Исходный отрывок »
===============
Бабушка водила меня в немецкую группу и очень радовалась нашему сближению с Германией. Совершила почти роковую ошибку: в паспорте записалась немкой. Думала укрепить свое положение вдовы двух врагов народа. В результате чуть не угодила в Казахстан. Как удалось отцу во время войны укрыть её в семье? Ума не приложу! Всю войну жила под Дамокловым мечом.
Умерла мама. Мне почти ничего не рассказывали, в больницу не возили и на похороны не взяли. Она была как фея из сказочной страны. Отец познакомил меня с её подругой Верой Николаевной Загорянской. Брат Веры Николаевны, дядя Боба, был из компании отца, мы ещё при маме бывали у него под Москвой. Отец Загорянских был в своё время рязанским генерал-губернатором. А по матери они происходили от известных московских коммерсантов Лёвенштейнов. И сегодня на немецком кладбище самым высоким памятником является колонна Лёвенштейнов. Я думаю, что роман отца с Верой Николаевной имел длинную историю, и бабушка восприняла новую конфигурацию семьи как неизбежную реальность. Она сложилась на ближайшее десятилетие до смерти в 1952 году сначала отца, а потом и бабушки. Вера Николаевна была крайне энергичной, доброжелательной и заботливой женщиной из того же круга старой русской интеллигенции. Фактически она вполне могла заменить мне мать, так как любила меня, и я её любил. Была, конечно, бабушка, но вряд ли она могла бы быть помехой. Однако этого не произошло…
До последнего времени я не копался в собственной душе. Но в связи с воспоминаниями приходится. Мне кажется, что моя психика имеет особенность, которая в значительной мере определила мою линию жизни. Возможно, это — патология, возможно — генетика, возможно — влияние окружения, а возможно — и всё вместе. Но внутри моей мягкой, доброжелательной и покладистой оболочки есть твёрдое ядро с мощным отталкивающим потенциалом. Оно не управляется разумом, но само управляет и разумом, и эмоциями. Я же по существу не знал мамы, а сигнал от Веры Николаевны внутрь не прошёл, она так и осталась тётей Верой. И ни от одной другой женщины не проходил в будущем, только изнутри наружу. Я не прочёл ни одной книги, которую мне кто-то предлагал, даже вполне обоснованно.
===============
Задания »
1: Ответьте на вопросы по отрывку воспоминаний о семье:
(а) Кем записалась бабушка в паспорте?
(б) Кем был в своё время отец Загорянских?
(в) Кем так и осталась Вера Николаевна?
2: Соответствуют ли отрывку воспоминаний о семье эти утверждения?
(а) Бабушку чуть не отправили в Казахстан.
(б) На похороны мамы ребёнка взяли.
(в) Отец умер в 1952 году.
3: Продолжите отрывок воспоминаний о семье после его последнего предложения.

Исходный материал »
===============
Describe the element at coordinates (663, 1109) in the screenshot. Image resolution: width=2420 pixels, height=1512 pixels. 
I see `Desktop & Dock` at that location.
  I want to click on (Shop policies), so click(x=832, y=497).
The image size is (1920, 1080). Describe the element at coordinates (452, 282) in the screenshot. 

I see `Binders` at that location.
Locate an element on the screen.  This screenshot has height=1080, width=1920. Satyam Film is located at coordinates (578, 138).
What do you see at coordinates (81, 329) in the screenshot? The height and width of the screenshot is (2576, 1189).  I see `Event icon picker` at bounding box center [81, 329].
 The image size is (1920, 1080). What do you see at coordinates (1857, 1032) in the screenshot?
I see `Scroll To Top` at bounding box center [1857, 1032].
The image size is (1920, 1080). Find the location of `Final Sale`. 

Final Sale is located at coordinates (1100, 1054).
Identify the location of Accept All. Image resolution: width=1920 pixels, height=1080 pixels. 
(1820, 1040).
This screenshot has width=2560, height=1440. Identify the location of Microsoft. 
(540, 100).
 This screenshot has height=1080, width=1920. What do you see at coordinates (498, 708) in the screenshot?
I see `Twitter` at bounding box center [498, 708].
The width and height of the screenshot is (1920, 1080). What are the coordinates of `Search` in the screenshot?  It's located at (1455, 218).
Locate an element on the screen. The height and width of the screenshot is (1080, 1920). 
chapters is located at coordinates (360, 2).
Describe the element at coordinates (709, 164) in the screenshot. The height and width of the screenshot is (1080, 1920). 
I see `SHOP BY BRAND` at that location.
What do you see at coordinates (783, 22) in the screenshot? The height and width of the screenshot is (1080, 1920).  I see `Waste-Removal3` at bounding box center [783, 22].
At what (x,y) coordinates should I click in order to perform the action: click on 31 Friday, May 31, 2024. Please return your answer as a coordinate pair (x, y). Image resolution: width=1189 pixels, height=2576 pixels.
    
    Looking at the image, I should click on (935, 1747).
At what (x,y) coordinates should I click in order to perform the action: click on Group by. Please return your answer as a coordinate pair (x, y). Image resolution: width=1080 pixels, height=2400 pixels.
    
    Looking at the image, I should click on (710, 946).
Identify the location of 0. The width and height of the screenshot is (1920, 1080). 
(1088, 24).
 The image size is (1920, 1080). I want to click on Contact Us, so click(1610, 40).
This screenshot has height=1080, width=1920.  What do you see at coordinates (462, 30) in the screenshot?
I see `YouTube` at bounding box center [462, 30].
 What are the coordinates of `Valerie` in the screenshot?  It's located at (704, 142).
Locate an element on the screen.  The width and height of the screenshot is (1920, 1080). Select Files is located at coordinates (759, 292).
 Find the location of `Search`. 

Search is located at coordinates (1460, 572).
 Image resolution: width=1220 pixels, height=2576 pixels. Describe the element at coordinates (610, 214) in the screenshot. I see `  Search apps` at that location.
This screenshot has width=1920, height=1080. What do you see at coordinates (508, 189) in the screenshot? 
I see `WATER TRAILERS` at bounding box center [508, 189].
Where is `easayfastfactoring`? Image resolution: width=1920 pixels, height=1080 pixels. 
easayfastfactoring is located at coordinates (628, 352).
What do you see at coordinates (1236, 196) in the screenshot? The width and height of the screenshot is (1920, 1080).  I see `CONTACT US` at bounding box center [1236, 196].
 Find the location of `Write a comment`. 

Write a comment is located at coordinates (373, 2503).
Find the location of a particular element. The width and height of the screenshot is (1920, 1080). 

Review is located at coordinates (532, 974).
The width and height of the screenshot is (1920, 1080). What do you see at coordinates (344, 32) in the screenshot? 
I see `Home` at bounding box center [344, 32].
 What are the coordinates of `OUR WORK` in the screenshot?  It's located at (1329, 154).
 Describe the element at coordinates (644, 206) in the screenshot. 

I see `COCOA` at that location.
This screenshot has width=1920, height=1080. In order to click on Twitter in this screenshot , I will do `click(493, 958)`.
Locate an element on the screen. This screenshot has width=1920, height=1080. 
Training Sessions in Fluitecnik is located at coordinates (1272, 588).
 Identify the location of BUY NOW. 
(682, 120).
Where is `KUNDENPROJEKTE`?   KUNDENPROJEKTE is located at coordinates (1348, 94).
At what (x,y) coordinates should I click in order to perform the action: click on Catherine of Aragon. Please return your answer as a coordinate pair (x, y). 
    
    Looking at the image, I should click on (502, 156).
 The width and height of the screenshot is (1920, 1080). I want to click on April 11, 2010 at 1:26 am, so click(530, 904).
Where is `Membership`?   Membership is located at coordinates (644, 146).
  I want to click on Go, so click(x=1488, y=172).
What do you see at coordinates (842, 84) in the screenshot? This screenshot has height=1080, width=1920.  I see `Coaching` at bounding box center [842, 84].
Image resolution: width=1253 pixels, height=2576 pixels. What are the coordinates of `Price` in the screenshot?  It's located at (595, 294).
===============
Ответы »
1:
(а) Немкой.
(б) Рязанским генерал-губернатором.
(в) Тётей Верой.

2:
(а) Да: «В результате чуть не угодила в Казахстан».
(б) Нет: «в больницу не возили и на похороны не взяли».
(в) Да: «до смерти в 1952 году сначала отца, а потом и бабушки».

3:
Отец мне упорно рекомендовал «Давида Копперфильда». Я прочёл практически всего Ч. Диккенса, но не «Давида». Я прочёл от корки до корки «Махабхарату», но не Библию или Евангелие, «Капитал» или другие труды классиков марксизма-ленинизма, за исключением «Краткого курса», но это только подчёркивает правило. Не из разумных соображений, просто не мог преодолеть внутреннего сопротивления. В науке не воспользовался ни одним советом друзей или руководителей. Всю жизнь сам себе готовлю завтрак. При первой возможности перебрался из Курчатовского института в деревню на Красной Пахре (теперь Троицк) и вернулся в институт, как выбранный директор, в тот период, когда наша демократия стояла на голове. Когда эта лафа кончилась, договорился с Б. Н. Ельциным и вывел институт из-под начала министерств и ведомств. Могу с чистой совестью сказать: «Спасибо Тебе, Господи, что Ты создал меня неверующим». Я просто не способен сотворить себе кумира, даже из себя самого…
Отец получил три комнаты в новой, но коммунальной квартире на Фрунзенской набережной. Мы собрались переезжать, но началась война. Отец уже был в обойме Дмитрия Фёдоровича Устинова, и в начале сентября мы отправились на Урал строить новые заводы. В теплушке я всё время боялся, что родители отстанут от поезда. Приехали в Пермь. Сначала жили на окраине в бараке. Сильными воспоминаниями было интимное общение со смертью. Рядом находился морг. Подобраться к штабелю мертвецов и выдернуть нижнего — любимое детское развлечение тех дней. Рядом бродили живые мертвецы — трудоармейцы.